Tugas: Kutip utuh berita tentang perundungan oleh sekelompok remaja putri di Surabaya di bawah ini tanpa mengubah satu kata pun.

Kutipan Halaman:
Reporter
Khoirotul LathifiyahMinggu, 7 Juli 2019 - 07:20
Editor
Hari Istiawan
Ilustrasi Gilas Audi
JATIMNET.COM, Surabaya – Psikolog pendidikan Rahma Nira menyatakan kasus video viral perundungan sekelompok remaja putri terhadap rekannya di Kota Surabaya disebabkan berbagai faktor. Salah satunya adalah merasa superior.
"Faktor lingkungan, merasa superior dan ingin diakui kekuatannya dalam kelompok," kata Rahma kepada Jatimnet, Sabtu 6 Juli 2019.
Ia mengatakan ,perasaan superior tersebut bisa menjadi pemicu pelaku karena pengelolaan emosi anak masih belum baik sehingga melampiaskannya dengan kekerasan.
“Tapi ada juga karena tidak paham bahwa yang dia lakukan itu jahat, dan dampaknya jangka panjang pada temannya. Jadi memang faktor-faktor ini yang berpengaruh,” katanya.

Bagian Dataset:
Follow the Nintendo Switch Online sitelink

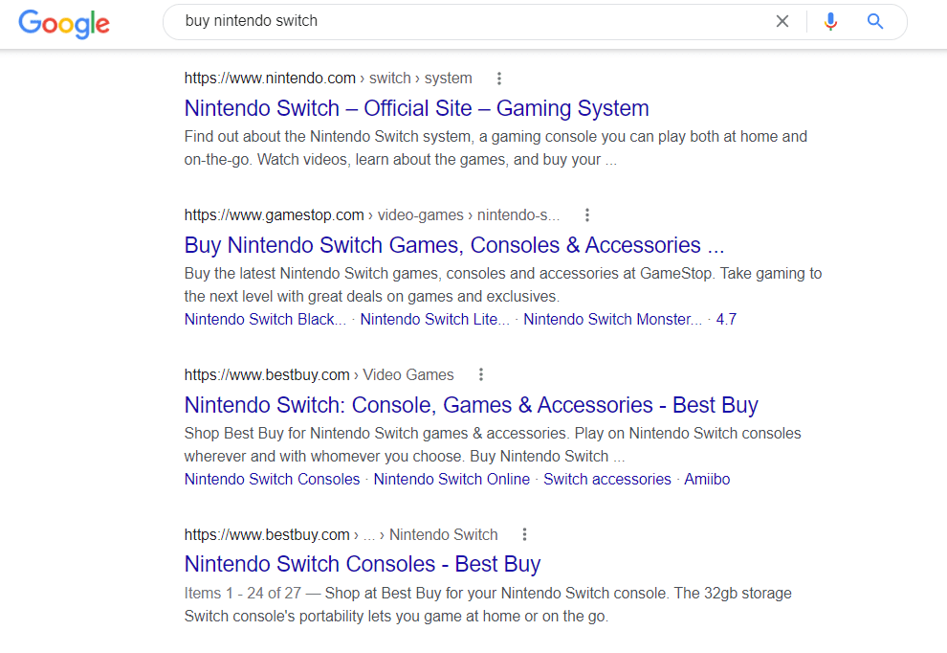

Jawaban:
Reporter
Khoirotul LathifiyahMinggu, 7 Juli 2019 - 07:20
Editor
Hari Istiawan
Ilustrasi Gilas Audi
JATIMNET.COM, Surabaya – Psikolog pendidikan Rahma Nira menyatakan kasus video viral perundungan sekelompok remaja putri terhadap rekannya di Kota Surabaya disebabkan berbagai faktor. Salah satunya adalah merasa superior.
"Faktor lingkungan, merasa superior dan ingin diakui kekuatannya dalam kelompok," kata Rahma kepada Jatimnet, Sabtu 6 Juli 2019.
Ia mengatakan ,perasaan superior tersebut bisa menjadi pemicu pelaku karena pengelolaan emosi anak masih belum baik sehingga melampiaskannya dengan kekerasan.
“Tapi ada juga karena tidak paham bahwa yang dia lakukan itu jahat, dan dampaknya jangka panjang pada temannya. Jadi memang faktor-faktor ini yang berpengaruh,” katanya.